Although David Korins’ set for the production at the Century Center Theatre is Charles Schulz-minimalist and bright — complete with a show curtain featuring an empty red doghouse — a number of disturbing incidents occur during this very funny 90-minute production, which comes across as a succession of live-action comic panels. The pivotal storyline concerns CB (played by the sweet, sympathetic Eddie Kaye Thomas) discovering his attraction to the piano-playing Beethoven (a tremulous Logan Marshall-Green). The complication is that the latter resists CB’s advances, in part because he’s being menaced by a bully called Matt (a glowering Ian Somerhalder), who’s undoubtedly based on Schulz’s Pigpen. Matt’s homophobia may spring from his own repressed homosexual urges towards CB, but that makes little difference in the actions he takes.

Elsewhere among the group — which no longer includes Snoopy and Woodstock, both deceased in the aftermath of an attack on the latter by the former — Van (the always on-the-nose Keith Nobbs) has burned his security blanket and smoked the ashes, CB’s Sister (tough little America Ferrera) is experiencing Goth growing pains, and Van’s Sister (Eliza Dushku, knowing as hell) is dispensing doctor’s advice from the loony bin where her arson problem is being analyzed. Best friends Tricia (the nubile Kelli Garner) and Marcy (the strutting Ari Graynor) have billowed into two babes in high heels and micro-minis whose heads would quickly deflate if the air was suddenly let out of them. (Jenny Mannis is the witty costume designer.)

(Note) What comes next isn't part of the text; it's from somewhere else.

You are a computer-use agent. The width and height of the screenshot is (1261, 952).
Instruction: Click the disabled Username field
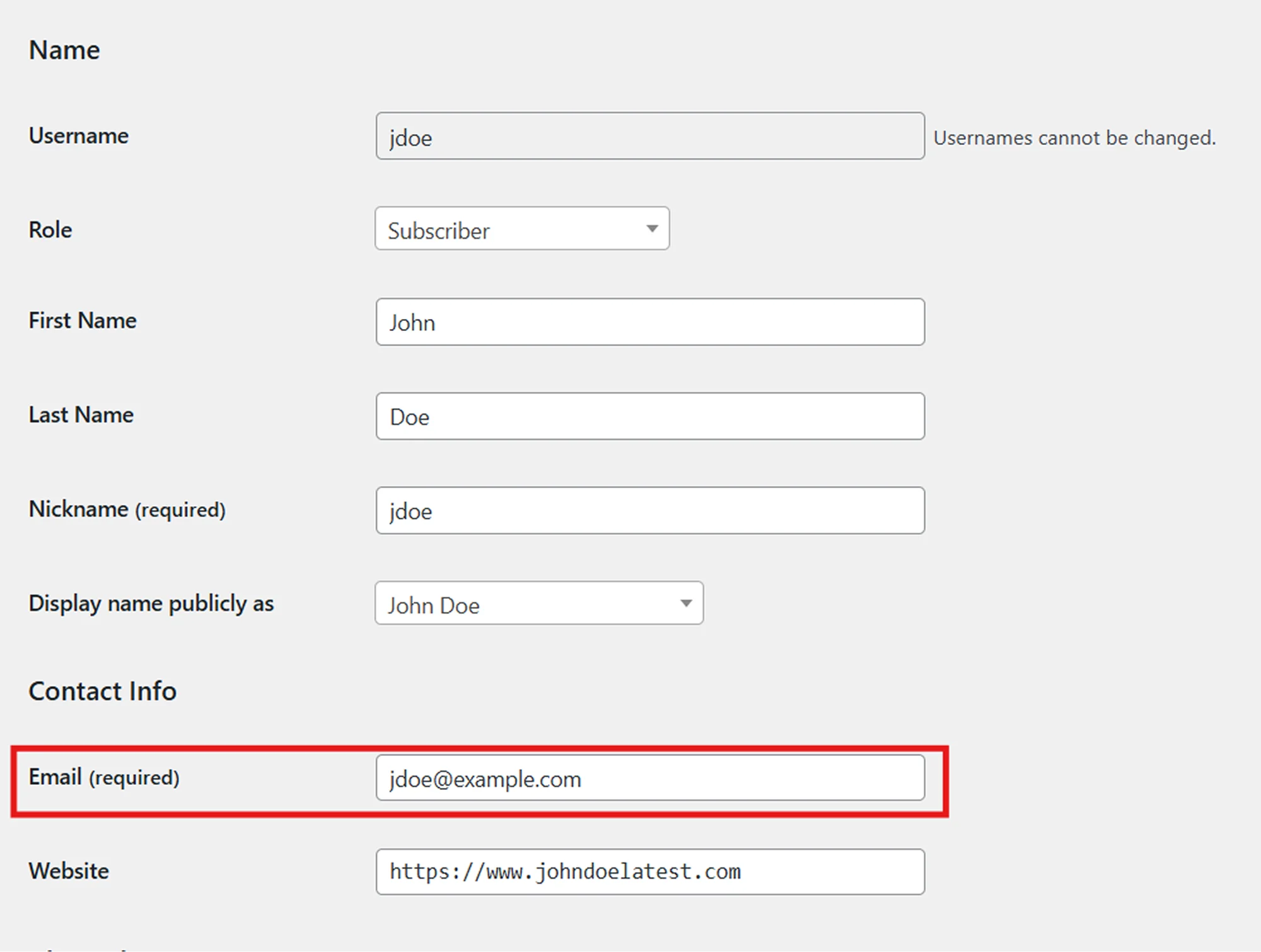tap(649, 136)
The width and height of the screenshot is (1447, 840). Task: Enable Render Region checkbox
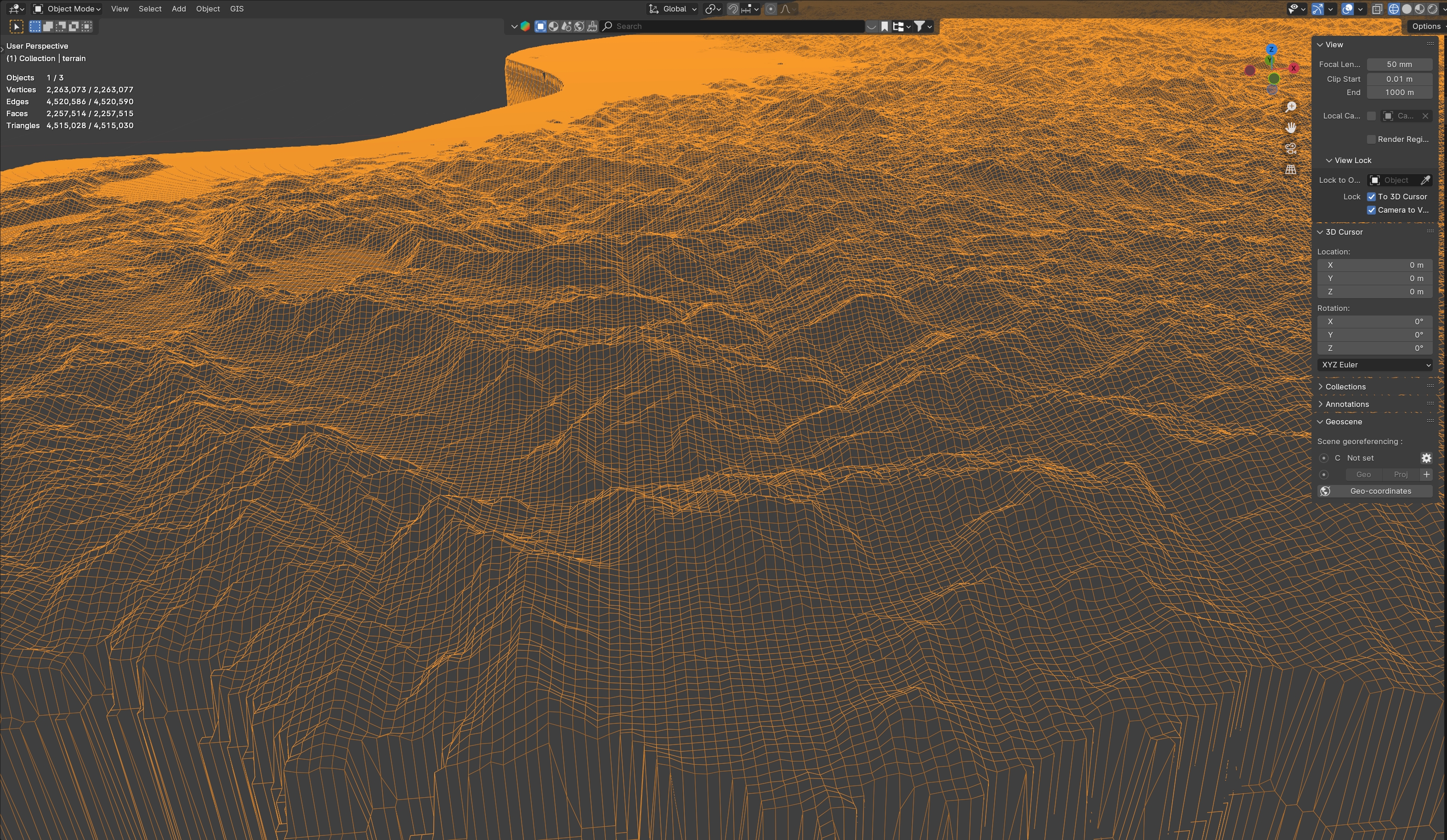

The joy of Dog Sees God, the palindromic title of which acknowledges some of the larger pretensions that others have grandly attributed to Schulz’s work, is in the irreverence it shows towards something that was always blissfully irreverent in its own right. Not every vignette works, even as directed by the crafty Trip Cullman; Van’s pot addiction grows tiresome, for example, while the Marcy-Tricia babelicious competition becomes shrill. And the moralistic ending, which concerns the aftermath of Matt attacking Beethoven for his possible homosexuality, will strike many observers as excessively grim.

But Royal isn’t just school-boyishly poking fun at a beloved artifact. For sure, he’s taking shots at Peanuts while delighting fans of that cultural phenomenon every step of the way; the more references they pick up on, the more they love what they’re seeing. But the playwright is also looking from Schulz’s perspective at the screwy standards by which today’s teens, tweens, and older adolescents are forced to shape their lives. He understands, as Schulz did, the difficulties involved in figuring out workable solutions. Perhaps that’s why the Schulz estate has so far kept mum about the unrelentingly scatological enterprise; or perhaps they recognize that Dog Sees God, in its cockamamie way, honors Schulz’s enduring contribution to American literature and his half-century-long insights into the everyday peccadilloes that both plague and placate the common man and woman.